* _Passage to read_
*** Begin section ***

Those who come for the splash pad are also using the new playground that went in last year, which is a well-designed, modern space that offers lots of ways to play.

The previous Lexington Avenue park was taken out during the $23 million, multi-year overhaul of the water plant, which was dedicated in August 2017. The new park was put back in the same place, but is vastly improved in terms of both playability and aesthetics over the old one.

The park’s two playgrounds and walking path opened last year; officials had planned to have the splash pad open before school let out in 2018, but that obviously didn’t happen. Instead, the water features didn’t open until students were headed back to school in 2019.

Regardless of the delays, Danville now has a truly unique park that’s getting attention from beyond the borders of the city, even the state. Normally, water treatment plants are not destinations — but Danville’s is, and the addition of the splash pad features now make it a regional destination, not just a local one. The park is free and open to the public, and it uses water cleaned right there at the water plant.

Not many people actually realize water plants like Danville’s can be an economic driver for a community. Economic development projects often need huge quantities of water that automatically preclude most small cities from consideration. But Danville has a source of essentially unlimited water from Herrington Lake, and the upgraded water plant can provide 12 million gallons of clean, drinkable water every day.

*** End section ***

* _Data below_
*** Begin section ***

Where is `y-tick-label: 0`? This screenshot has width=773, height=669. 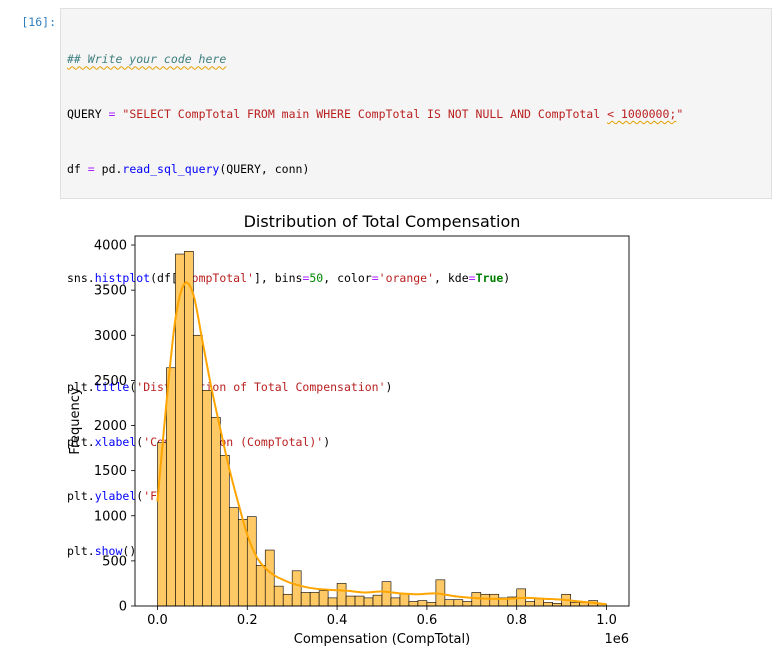 y-tick-label: 0 is located at coordinates (123, 608).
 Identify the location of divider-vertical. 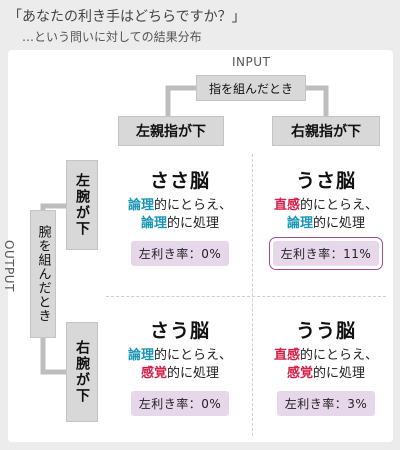
(252, 295).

*** End section ***

* _Task item A_
In the passage about Danville's water plant park, how many gallons of clean, drinkable water can the upgraded plant provide each day?
* _Task item B_
From the passage about Danville's water plant park, write out the stretch from "The park’s two" through "school in 2019.", switching "walking path" to "jogging trail".
* _Task item C_
Resume the passage about Danville's water plant park, picking up right after its final sentence.

* _Written answer A_
12 million gallons

* _Written answer B_
The park’s two playgrounds and jogging trail opened last year; officials had planned to have the splash pad open before school let out in 2018, but that obviously didn’t happen. Instead, the water features didn’t open until students were headed back to school in 2019.

* _Written answer C_
Water plants are an essential cornerstone of modern life, but they’re also usually forgotten about by the average citizen, who doesn’t think about how radically different life would be without them.

The splash pad is a perfect way to connect community members with the water plant that serves them in an enjoyable way, which provides a very high level of recreational quality.

Even though the splash pad is open now, work at the site isn’t totally done. There are plans to further embed the park within the fabric of the larger community by adding educational signage about water quality and the water cycle, making it possible for school groups to take field trips and learn while having fun.

The water treatment plant and the Lexington Avenue park are both accomplishments Danville officials can hang their hats on with pride.